Please continue the blog post about the Race Car Patrol Micromasters from the point where it stops.

* _Document section_
****

Tuesday, 21 August 2012

#10 Race Car Patrol (1989)

It's no secret. I admit it freely. My name is Glenn, and I'm a Micromasteraholic.

It started all the way back in 1989. I'd seen all the adverts, and read all the comics about them. Then I saw them in the shops. The big Co-op department store in Ousegate, and then Fenwick's of York, in Coppergate. I saw the shiny package they came in, saw how dinky the toys were, and then read the Tech Specs, where I learned all about these tiny teams and how they didn't give a monkey's toss what the bigger robots thought about them. The fact that the comics related that they had all the strength and power of 'normal' sized Transformers made me fall in love with them even more.

I think it's because they were rebellious and bolshie is why I liked the characters so much. They toys were great too, Hasbro's transforming answer to Galoob's Micro Machines ( I think Hasbro may have won that round, you know).

The Race Car Patrol featured heavily in the comics, they were the poster child for the Micromasters, basically. In a story that even now I have to think about whether it was actually real or not, Roadhandler (the leader; the others being Swindler, Free Wheeler and Tailspin) actually became a wrestling champion. No, really. He fought for the title, and as it was predetermined, he won the belt. Ah, the eighties. Of course, once the Decepticons showed up, the fight became oh so real, and involved fans, the Air Strike Patrol, and Lord Zarak as a Vince McMahon style manager (remember the Corporation? I miss those days).

****

Pixel-coordinate grounding data:
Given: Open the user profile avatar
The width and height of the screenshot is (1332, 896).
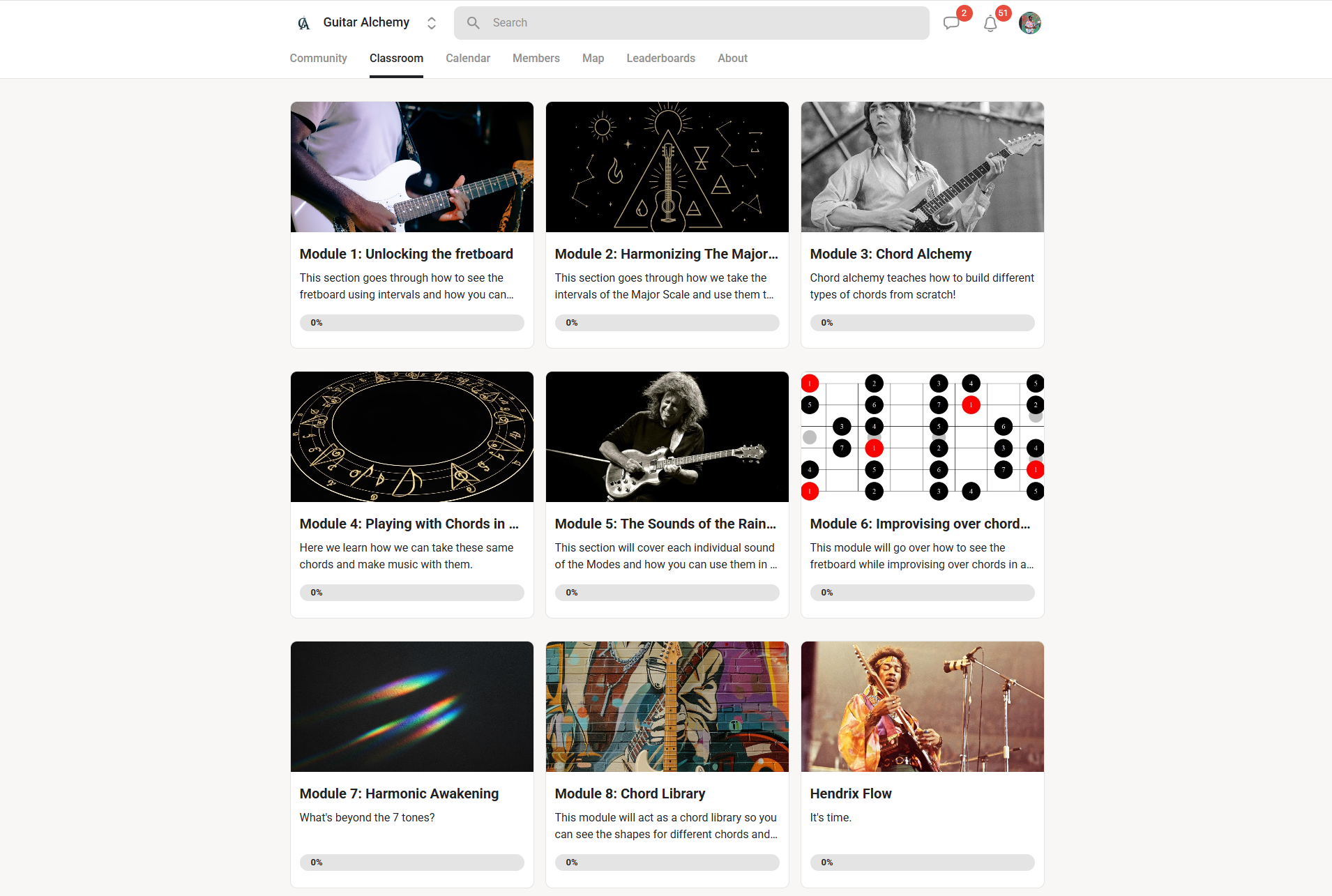Looking at the screenshot, I should [1029, 23].
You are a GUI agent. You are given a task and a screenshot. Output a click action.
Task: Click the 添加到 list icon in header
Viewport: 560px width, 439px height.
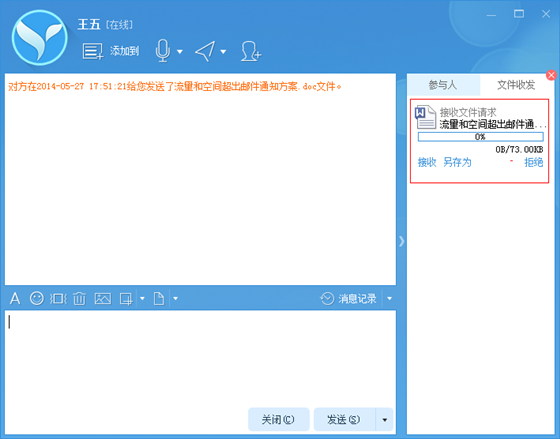92,51
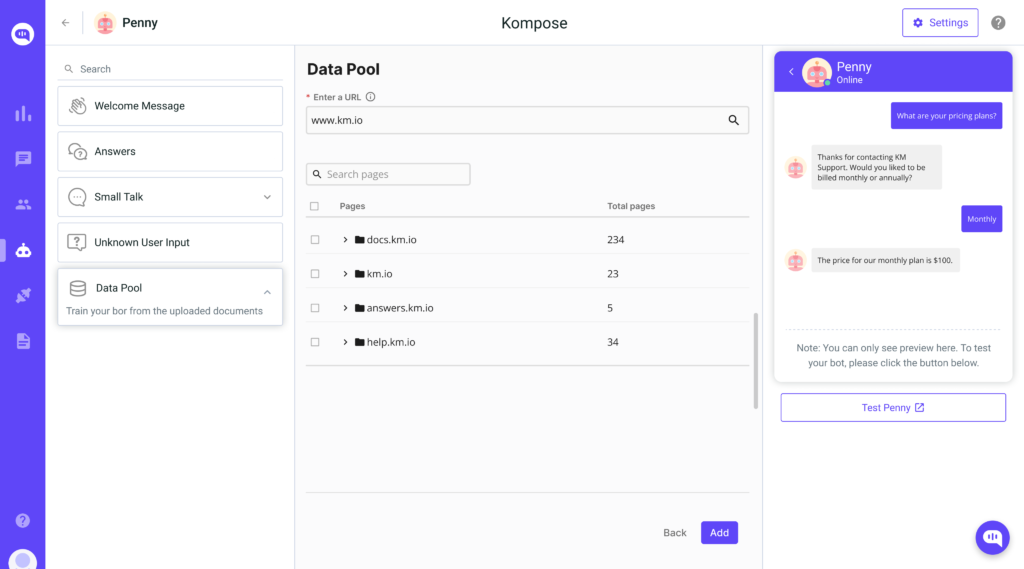
Task: Click the URL search magnifier icon
Action: [x=733, y=120]
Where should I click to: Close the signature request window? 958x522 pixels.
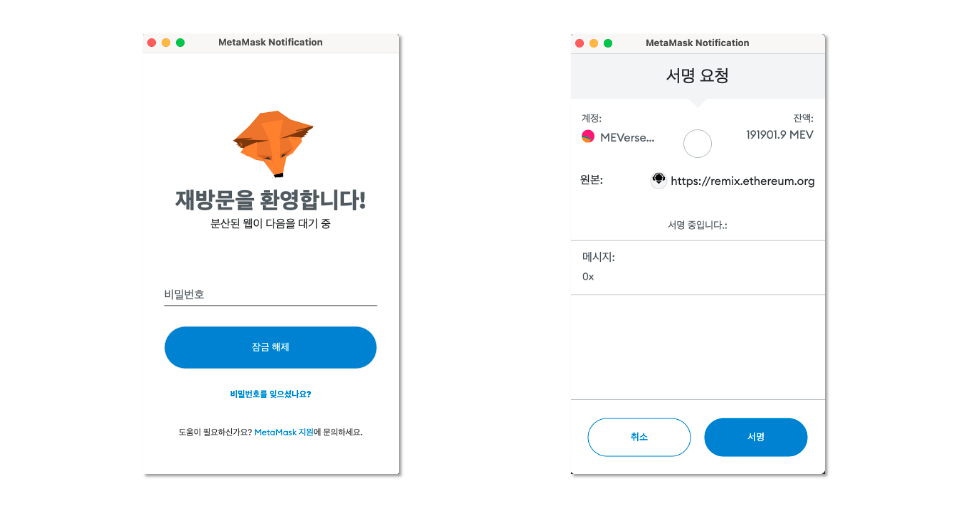[579, 43]

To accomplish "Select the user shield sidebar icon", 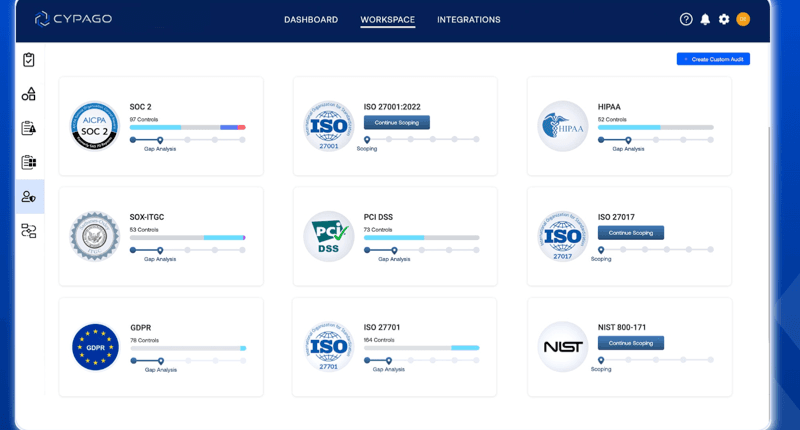I will tap(29, 197).
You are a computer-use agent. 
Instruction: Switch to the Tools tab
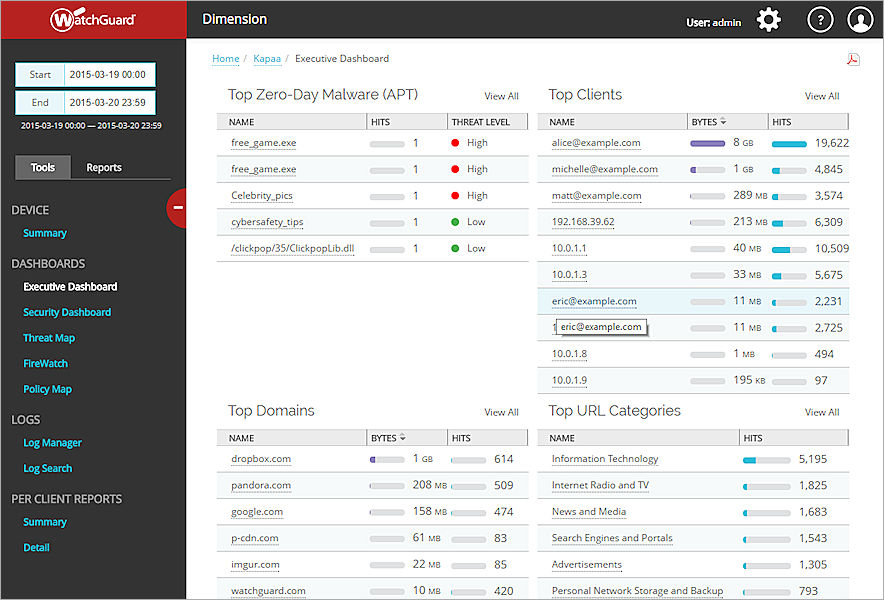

****

* _Result of this task_
Sadly, the Micromasters only ever appeared in the Japanese cartoons, where their Marvel bios were never used, and ALL Micromasters were portrayed as annoying children.

As I said earlier, the toys were an answer to Micro Machines, and I think they fared a lot better. After all, they transform. But the detail on these toys is amazing, and they're bright and colourful. The fact that most of the transformations are ones you can do in your sleep is immaterial; they're fun toys, and that's more than good enough for me.

Seriously, these guys are addictive.I have loads, and still need to collect more and more sets.

The Tech Specs definitely informed the fiction in this case; in the comics they're brash, to the point, and cocky as all get out. The thing is though, these guys always back it up, and that's why I love them. As a guy on the short side myself, it's always nice to see that sometimes explosive things come in small packages.